When it comes to marketing investment, historic analysis by the IPA from 2010 in the UK also showed that businesses that treated marketing as an investment, and continued to build their brand and secure sales for the longer-term, enjoyed stronger market share gains over rivals that cut marketing costs deeply. They actually primed their brands for greater growth when demand returned by keeping the brand front of mind for potential purchasers, even when they weren't ready to buy.

Some sectors and businesses will need to take decisive defensive action to ensure their survival. However, the choices many businesses and brands make now may well dictate not just how they emerge from the COVID-19 disruption but their rate of growth over the medium to long term.

We also risk missing the opportunity to innovate and create new value in the face of these external forces that have shaken our assumptions. In 1998, Richard Liu opened a small brick-and-mortar shop called Jingdong, which sold magneto-optical products in Beijing. By 2003, Jingdong was thriving and had expanded to 12 stores. However, the severe SARS outbreak that year forced the citizens of China to remain housebound, threatening Jingdong's future.

Recognising this as an opportunity to change direction and focus, Liu quickly reconsidered his brick-and-mortar storefront and the possibilities for the same idea using an e-commerce model.
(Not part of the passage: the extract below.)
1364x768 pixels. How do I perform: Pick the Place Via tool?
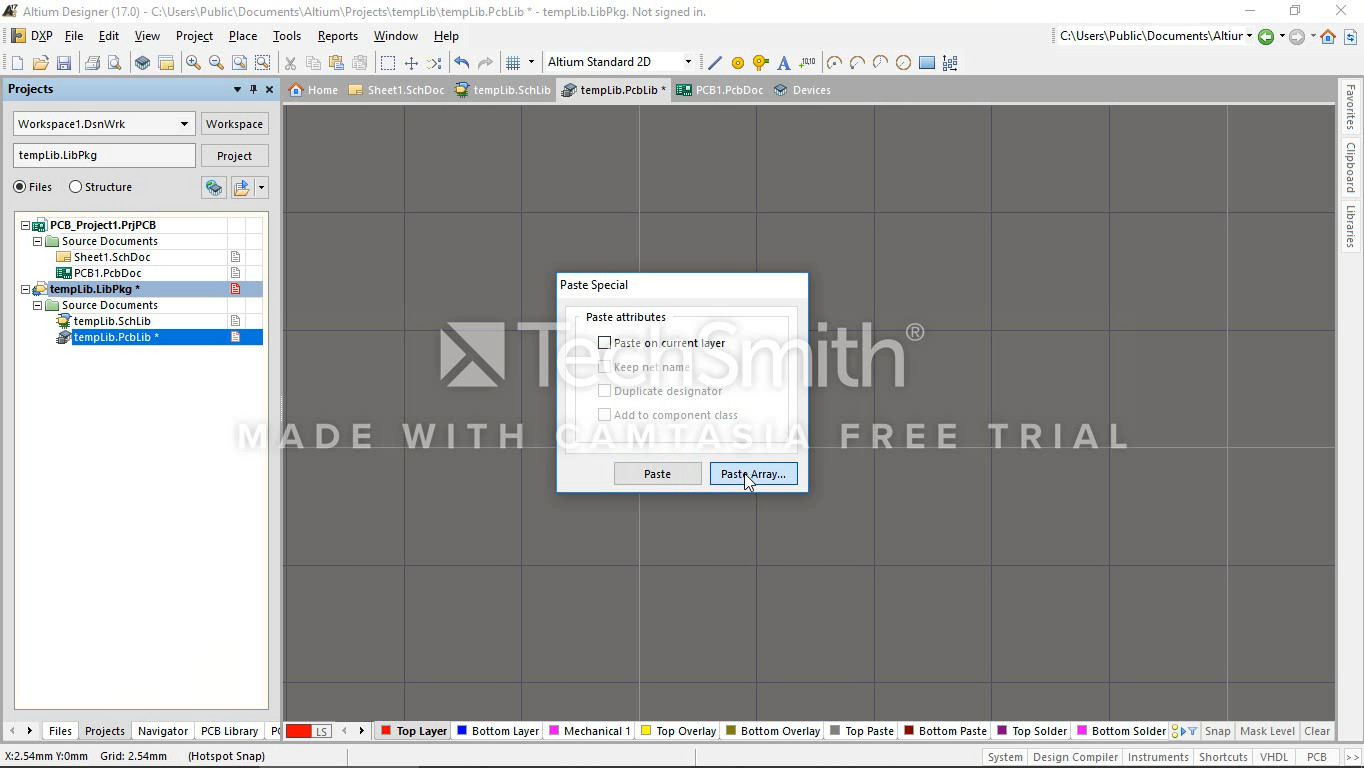(x=760, y=63)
One year later, JD.com was born. Today JD.com has more than 178,000 employees and brought in over 2.6 billion yen in 2018.

Richard Liu Qiangdong, chairman and CEO of JD.com, saw opportunity where others saw hopelessness. Photo / Getty Images
Richard Liu Qiangdong, chairman and CEO of JD.com, saw opportunity where others saw hopelessness. Photo / Getty Images

Hundreds of thousands of innovations like this emerged throughout 2002-2004 during the Sars pandemic. Subsequently, Sars was credited for contributing to the dot com boom, as Chinese businesses who adopted progressive strategies innovated and invested in direct to consumer supply chains enabled by the internet.
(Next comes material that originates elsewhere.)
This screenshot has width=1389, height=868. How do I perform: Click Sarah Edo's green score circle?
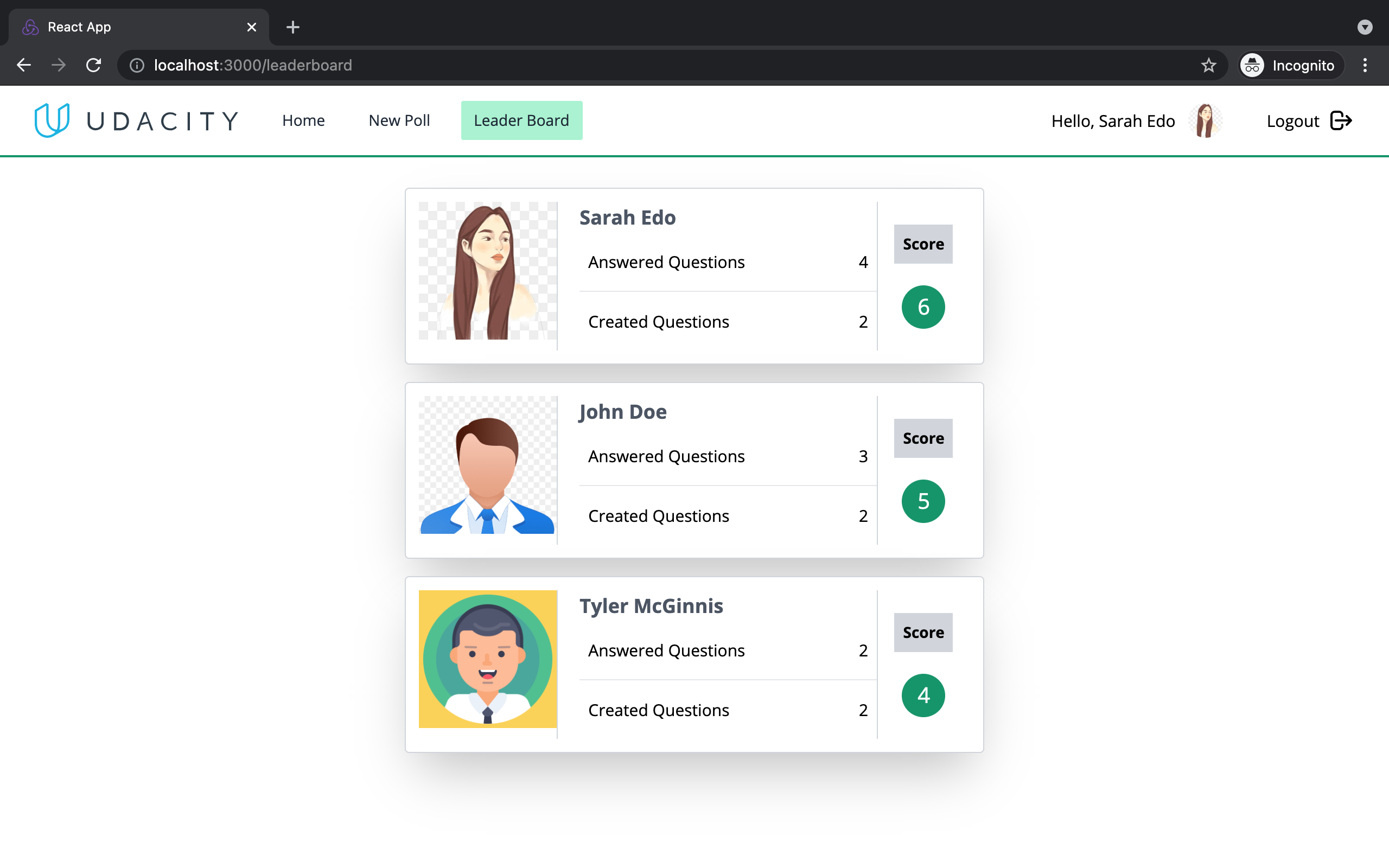point(923,307)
COIVID-19 is taking a very real toll on those affected across the world and on the livelihoods of many New Zealanders. Right now it's time to choose our mindsets, model behaviours as leaders and make decisions calibrated for the longer-term based on expert opinion and analysis, rather than falling prey to the biases to which we're all understandably susceptible.

In the face of COVID-19, Roosevelt's words remain as relevant today as they were in 1933 America.